A finite impulse response (FIR) filter has only two non-zero samples in its impulse response \(h[n]\), namely \(h[0]=h[1]=1\). The Discrete Time Fourier Transform (DTFT) of \(h[n]\) equals \(H(e^{j\omega})\), as a function of the normalized angular frequency \(\omega\).
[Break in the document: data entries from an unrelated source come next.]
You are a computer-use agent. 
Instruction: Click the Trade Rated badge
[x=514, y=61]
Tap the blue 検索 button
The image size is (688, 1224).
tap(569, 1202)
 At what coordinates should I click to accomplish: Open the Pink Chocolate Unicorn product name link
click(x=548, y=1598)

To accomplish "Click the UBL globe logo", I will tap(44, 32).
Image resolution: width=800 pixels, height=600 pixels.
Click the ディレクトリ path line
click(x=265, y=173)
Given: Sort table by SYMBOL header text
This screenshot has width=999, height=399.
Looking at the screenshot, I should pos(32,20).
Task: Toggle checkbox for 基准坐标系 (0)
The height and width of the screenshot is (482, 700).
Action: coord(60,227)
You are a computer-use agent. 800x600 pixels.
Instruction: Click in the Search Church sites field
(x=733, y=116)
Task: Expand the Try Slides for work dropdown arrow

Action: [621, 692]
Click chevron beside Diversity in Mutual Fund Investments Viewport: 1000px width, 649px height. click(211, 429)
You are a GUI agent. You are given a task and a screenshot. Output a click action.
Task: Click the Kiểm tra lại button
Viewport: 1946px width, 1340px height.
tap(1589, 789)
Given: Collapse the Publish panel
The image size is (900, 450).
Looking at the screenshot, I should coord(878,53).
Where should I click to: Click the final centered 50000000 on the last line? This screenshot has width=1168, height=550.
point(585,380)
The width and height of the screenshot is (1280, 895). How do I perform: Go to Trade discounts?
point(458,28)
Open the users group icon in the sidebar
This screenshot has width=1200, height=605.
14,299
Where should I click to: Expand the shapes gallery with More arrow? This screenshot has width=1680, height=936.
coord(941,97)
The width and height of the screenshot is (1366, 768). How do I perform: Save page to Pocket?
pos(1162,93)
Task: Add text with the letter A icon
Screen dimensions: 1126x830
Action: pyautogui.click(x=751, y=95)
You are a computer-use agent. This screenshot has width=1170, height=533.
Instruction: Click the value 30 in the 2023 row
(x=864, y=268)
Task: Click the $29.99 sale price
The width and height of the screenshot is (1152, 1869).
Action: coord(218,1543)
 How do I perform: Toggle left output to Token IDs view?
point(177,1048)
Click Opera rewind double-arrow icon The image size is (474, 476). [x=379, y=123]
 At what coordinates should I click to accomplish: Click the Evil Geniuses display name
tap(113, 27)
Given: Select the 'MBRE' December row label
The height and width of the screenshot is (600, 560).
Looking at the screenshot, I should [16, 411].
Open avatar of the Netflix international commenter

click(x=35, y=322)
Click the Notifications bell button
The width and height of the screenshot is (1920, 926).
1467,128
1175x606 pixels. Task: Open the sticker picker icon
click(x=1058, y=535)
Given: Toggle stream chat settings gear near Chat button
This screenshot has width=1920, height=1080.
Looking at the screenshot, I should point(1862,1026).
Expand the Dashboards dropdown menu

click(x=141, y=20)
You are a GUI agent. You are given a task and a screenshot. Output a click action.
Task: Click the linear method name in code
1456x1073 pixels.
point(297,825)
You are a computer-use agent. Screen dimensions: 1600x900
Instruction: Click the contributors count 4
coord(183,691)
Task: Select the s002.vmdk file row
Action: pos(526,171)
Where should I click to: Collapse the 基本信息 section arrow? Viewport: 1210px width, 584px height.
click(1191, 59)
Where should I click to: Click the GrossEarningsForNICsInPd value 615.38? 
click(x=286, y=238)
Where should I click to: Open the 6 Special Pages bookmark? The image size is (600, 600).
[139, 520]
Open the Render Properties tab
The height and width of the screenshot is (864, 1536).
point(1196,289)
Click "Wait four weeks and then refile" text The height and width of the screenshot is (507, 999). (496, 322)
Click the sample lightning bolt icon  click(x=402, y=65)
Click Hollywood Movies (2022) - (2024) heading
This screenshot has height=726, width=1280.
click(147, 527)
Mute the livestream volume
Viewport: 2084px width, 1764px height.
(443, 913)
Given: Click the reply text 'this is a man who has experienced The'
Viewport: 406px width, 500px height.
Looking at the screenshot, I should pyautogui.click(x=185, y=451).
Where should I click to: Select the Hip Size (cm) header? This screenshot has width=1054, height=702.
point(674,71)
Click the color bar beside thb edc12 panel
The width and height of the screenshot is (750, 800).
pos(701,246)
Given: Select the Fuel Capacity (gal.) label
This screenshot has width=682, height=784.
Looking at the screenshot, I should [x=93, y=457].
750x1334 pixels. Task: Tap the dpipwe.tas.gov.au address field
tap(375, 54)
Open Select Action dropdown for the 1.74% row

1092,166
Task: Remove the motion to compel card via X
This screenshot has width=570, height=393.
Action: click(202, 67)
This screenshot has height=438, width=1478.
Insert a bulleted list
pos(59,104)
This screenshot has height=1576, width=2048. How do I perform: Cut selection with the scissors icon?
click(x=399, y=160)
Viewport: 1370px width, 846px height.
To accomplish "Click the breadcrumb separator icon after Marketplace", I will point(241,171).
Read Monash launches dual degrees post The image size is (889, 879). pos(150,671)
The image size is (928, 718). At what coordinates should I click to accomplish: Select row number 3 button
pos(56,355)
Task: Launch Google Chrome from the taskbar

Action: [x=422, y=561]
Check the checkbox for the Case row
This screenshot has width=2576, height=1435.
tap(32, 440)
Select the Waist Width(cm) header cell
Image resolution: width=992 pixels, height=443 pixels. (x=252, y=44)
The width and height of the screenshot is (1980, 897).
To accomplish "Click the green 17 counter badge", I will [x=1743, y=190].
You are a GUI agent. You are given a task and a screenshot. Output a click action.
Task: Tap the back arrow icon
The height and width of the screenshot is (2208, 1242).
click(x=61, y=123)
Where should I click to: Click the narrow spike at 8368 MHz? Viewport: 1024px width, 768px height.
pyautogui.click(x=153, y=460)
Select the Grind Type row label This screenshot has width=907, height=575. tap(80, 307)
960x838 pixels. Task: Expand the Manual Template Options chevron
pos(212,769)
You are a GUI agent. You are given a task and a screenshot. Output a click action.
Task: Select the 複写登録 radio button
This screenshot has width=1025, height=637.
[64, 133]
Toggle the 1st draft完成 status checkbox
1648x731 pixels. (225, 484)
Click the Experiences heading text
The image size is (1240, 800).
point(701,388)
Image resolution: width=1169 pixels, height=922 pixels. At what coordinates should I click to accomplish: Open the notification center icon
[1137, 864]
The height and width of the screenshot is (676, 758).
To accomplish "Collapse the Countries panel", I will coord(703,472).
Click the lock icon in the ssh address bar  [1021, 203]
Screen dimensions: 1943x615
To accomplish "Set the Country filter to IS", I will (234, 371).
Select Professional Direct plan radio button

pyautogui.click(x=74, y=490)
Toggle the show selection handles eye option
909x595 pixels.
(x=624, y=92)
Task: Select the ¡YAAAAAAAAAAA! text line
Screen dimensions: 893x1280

For the range \(|\omega|\leq \pi\), \(|H(e^{j\omega})|\) is equal to __________________.

• A. \(2|\cos(\omega)|\)
• B. \(2|\sin(\omega)|\)
• C. \(2|\cos(\omega/2)|\)
• D. \(2|\sin(\omega/2)|\)

Hint:

- For FIR filters, the DTFT often simplifies to a trigonometric form. - Always use Euler's formula \(e^{j\theta}+e^{-j\theta}=2\cos\theta\) to simplify. - Phase terms like \(e^{-j\omega/2}\) have unit magnitude, so they disappear in \(|H(e^{j\omega})|\).

Answer 1

The Correct Option is C

Step 1: The DTFT of \(h[n]\) is defined as \[ H(e^{j\omega})=\sum_{n=-\infty}^{\infty} h[n] e^{-j\omega n}. \] Step 2: Since \(h[0]=1\) and \(h[1]=1\), and all other samples are zero, we have \[ H(e^{j\omega}) = 1 + e^{-j\omega}. \] Step 3: Factorize the expression: \[ H(e^{j\omega}) = e^{-j\omega/2}(e^{j\omega/2}+e^{-j\omega/2})= e^{-j\omega/2}(2\cos(\omega/2)). \] Step 4: The magnitude is \[ |H(e^{j\omega})|=|e^{-j\omega/2}|\cdot |2\cos(\omega/2)| = 2|\cos(\omega/2)|. \] Thus, the answer is \(\boxed{2|\cos(\omega/2)|}\).